Pengertian kredit yang lebih mapan untuk kegiatan perbankan di Indonesia telah dirumuskan dalam Undang – Undang Pokok Perbankan No. 7 Tahun 1992 yang menyatakan bahwa kriteria adalah penyediaan uang / tagihan yang dapat dipersamakan dengan itu berdasarkan persetujuan / kesepakatan pinjam meminjam antara pihak bank dengan pihak lain yang mewajibkan pihak peminjam untuk melaksanakan dengan jumlah bunga sebagai imbalan.
Dalam praktek sehari – hari pinjaman kredit dinyatakan dalam bentuk perjanjian tertulis baik dibawah tangan maupun secara materiil. Dan sebagai jaminan pengaman, pihak peminjam akan memenuhi kewajiban dan menyerahkan jaminan baik bersifat kebendaan maupun bukan kebendaan.
Sebenarnya sasaran kredit pokok dalam penyediaan pinjaman tersebut bersifat penyediaan suatu modal sebagai alat untuk melaksanakan kegiatan usahanya sehingga kredit ( dana bank ) yang diberikan tersebut tidak lebih dari pokok produksi semata.

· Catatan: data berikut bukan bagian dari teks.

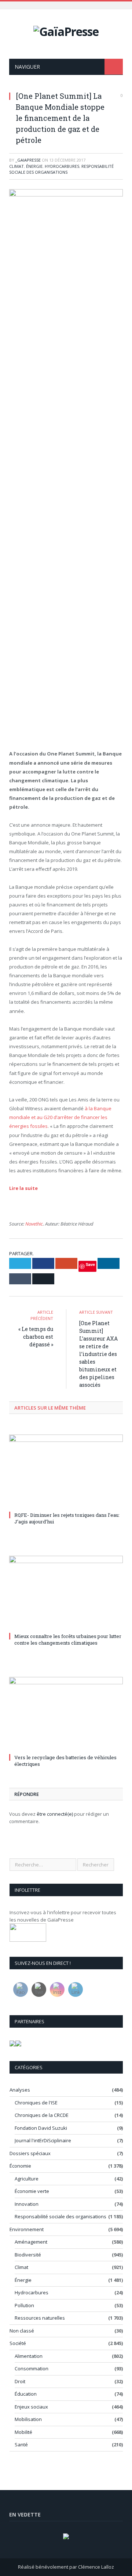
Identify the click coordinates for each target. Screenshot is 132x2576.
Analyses (20, 2089)
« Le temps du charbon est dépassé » (35, 1336)
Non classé (22, 2330)
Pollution (24, 2305)
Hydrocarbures (62, 166)
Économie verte (32, 2191)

2.2. Pengertian Kredit Macet

Dalam paket kebijakan deregulasi bulan Mei tahun 1993 (PAKMEI 1993), di Indonesia dikenal dua golongan kredit bank, yaitu kredit lancar dan kredit bermasalah. Di mana kredit bermasalah digolongkan menjadi tiga, yaitu kredit kurang lancar, kredit diragukan, dan kredit macet. Kredit macet inilah yang sangat dikhawatirkan oleh setiap bank, karena akan mengganggu kondisi keuangan bank, bahkan dapat mengakibatkan berhentinya kegiatan usaha bank.
Kredit macet atau problem loan adalah kredit yang mengalami kesulitan pelunasan akibat adanya faktor-faktor atau unsur kesengajaan atau karena kondisi di luar kemampuan debitur.
Suatu kredit digolongkan ke dalam kredit macet bilamana:
  • ·      Tidak dapat memenuhi kriteria kredit lancar, kredit kurang lancar dan kredit diragukan; atau
  • ·      Dapat memenuhi kriteria kredit diragukan, tetapi setelah jangka waktu 21 bulan semenjak masa penggolongan kredit diragukan, belum terjadi pelunasan pinjaman, atau usaha penyelamatan kredit; atau
  • ·      Penyelesaian pembayaran kembali kredit yang bersangkutan, telah diserahkan kepada pengadilan negeri atau Badan Urusan Piutang Negara (BUPN), atau telah diajukan permintaan ganti rugi kepada perusahaan asuransi kredit.


Sejak krisis keuangan yang berlanjut dengan krisis ekonomi yang melanda Indonesia sejak tahun 1997, penyelesaian kredit macet bank-bank di Indonesia ditangani oleh Badan Penyehatan Perbankan Nasional (BPPN).
Berkaitan dengan kasus kredit macet di Indonesia Menko Ekuin, Kwik Kian Gie mengatakan bahwa sampai saat ini jumlahnya sudah mencapai Rp 600 trilyun. Menurut hemat kami hal ini tampaknya lebih disebabkan karena faktor kesengajaan. Betapa tidak, sebagian besar dana kredit yang dimiliki bank disalurkan kepada debitur kelompok usahanya sendiri, yang disebut perusahaan terafiliasi.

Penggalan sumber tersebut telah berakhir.